Canadian Poets Series #9 : Jen Currin

Jen Currin's most recent book is Disembark, a collection of stories which focuses on queer lives (House of Anansi, 2024). Hider/Seeker: Stories was a finalist for a ReLit Award and was named a 2018 Globe and Mail Best Book. They have also published five collections of poetry, most recently Trinity Street (Anansi, 2023) [see my review of such here], The Inquisition Yours (Coach House, 2010), which won the 2011 Audre Lorde Award for Lesbian Poetry and was a finalist for a LAMBDA, the Dorothy Livesay Prize, and a ReLit Award; and School (Coach House, 2014), which was a finalist for the Pat Lowther Award, the Dorothy Livesay Prize, and a ReLit Award. Jen has also published poems and stories in numerous U.S. and Canadian journals and magazines, including Watch Your Head: Writers and Artists Respond to the Climate Crisis, VERSE, Hayden's Ferry Review, The Cream City Review, The Massachusetts Review, The Mississippi Review, PRISM International, and Washington Square.
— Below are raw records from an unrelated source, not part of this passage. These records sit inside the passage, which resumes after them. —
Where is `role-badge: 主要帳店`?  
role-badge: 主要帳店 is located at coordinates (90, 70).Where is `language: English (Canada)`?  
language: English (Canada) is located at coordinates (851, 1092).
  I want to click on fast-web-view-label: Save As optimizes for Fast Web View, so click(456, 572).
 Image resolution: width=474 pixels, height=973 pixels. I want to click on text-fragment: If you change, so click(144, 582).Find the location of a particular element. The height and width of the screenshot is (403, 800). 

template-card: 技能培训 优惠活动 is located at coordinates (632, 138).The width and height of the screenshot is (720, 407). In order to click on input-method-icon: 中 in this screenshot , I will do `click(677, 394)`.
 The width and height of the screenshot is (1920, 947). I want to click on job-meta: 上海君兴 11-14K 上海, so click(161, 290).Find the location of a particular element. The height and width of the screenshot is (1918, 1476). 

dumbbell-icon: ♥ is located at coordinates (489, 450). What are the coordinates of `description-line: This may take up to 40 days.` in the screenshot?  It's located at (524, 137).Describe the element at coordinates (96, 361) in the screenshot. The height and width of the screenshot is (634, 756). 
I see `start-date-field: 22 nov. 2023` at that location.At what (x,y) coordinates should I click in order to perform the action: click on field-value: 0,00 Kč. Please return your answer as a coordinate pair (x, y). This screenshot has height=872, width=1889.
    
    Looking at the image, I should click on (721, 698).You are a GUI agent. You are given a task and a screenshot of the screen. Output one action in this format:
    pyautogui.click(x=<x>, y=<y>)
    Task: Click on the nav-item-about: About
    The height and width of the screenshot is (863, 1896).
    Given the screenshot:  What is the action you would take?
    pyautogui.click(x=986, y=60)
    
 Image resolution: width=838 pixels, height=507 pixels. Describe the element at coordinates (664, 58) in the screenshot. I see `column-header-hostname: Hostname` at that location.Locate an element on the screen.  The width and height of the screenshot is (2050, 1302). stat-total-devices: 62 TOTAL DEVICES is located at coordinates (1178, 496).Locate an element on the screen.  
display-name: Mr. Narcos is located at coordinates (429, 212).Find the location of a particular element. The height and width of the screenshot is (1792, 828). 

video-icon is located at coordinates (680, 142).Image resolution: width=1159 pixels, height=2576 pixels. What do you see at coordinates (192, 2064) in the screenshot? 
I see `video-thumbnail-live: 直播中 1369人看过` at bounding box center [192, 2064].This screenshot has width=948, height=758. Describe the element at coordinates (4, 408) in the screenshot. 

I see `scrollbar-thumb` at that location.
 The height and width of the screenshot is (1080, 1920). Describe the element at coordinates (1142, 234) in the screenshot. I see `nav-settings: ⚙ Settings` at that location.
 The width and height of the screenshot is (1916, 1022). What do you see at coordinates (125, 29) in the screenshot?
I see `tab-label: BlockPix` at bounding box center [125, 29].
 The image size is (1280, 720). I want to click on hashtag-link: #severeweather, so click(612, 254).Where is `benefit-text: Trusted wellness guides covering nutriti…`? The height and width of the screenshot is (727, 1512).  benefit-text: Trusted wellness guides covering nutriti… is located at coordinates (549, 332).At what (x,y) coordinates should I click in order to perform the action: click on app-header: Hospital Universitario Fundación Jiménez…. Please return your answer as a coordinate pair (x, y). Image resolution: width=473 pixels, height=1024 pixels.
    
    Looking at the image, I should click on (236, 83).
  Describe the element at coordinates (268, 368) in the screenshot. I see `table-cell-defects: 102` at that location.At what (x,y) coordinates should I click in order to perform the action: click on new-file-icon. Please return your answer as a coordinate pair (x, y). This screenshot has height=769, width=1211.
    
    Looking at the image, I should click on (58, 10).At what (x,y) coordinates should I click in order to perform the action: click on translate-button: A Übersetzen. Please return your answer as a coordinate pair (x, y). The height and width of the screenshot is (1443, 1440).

You can catch recent poems online at Trampoline, Limp Wrist, The Elephants and Carousel, with an interview conducted by Rebecca Jamieson for Hunger Mountain Review, and a further, conducted by Cathalynn Labonté-Smith for the Victoria Festival of Authors. Currin was born and raised in Portland, Oregon, on the traditional and ancestral territories of the Multnomah, Clackamas, Chinkook, Tualatin, and other tribes. They currently live on the ancestral and unceded Qayqayt, Musqueam, Kwikwetlem, and Kwantlen Nation territories in New Westminster, BC, (a suburb of Vancouver) and teach creative writing and English at Kwantlen Polytechnic University.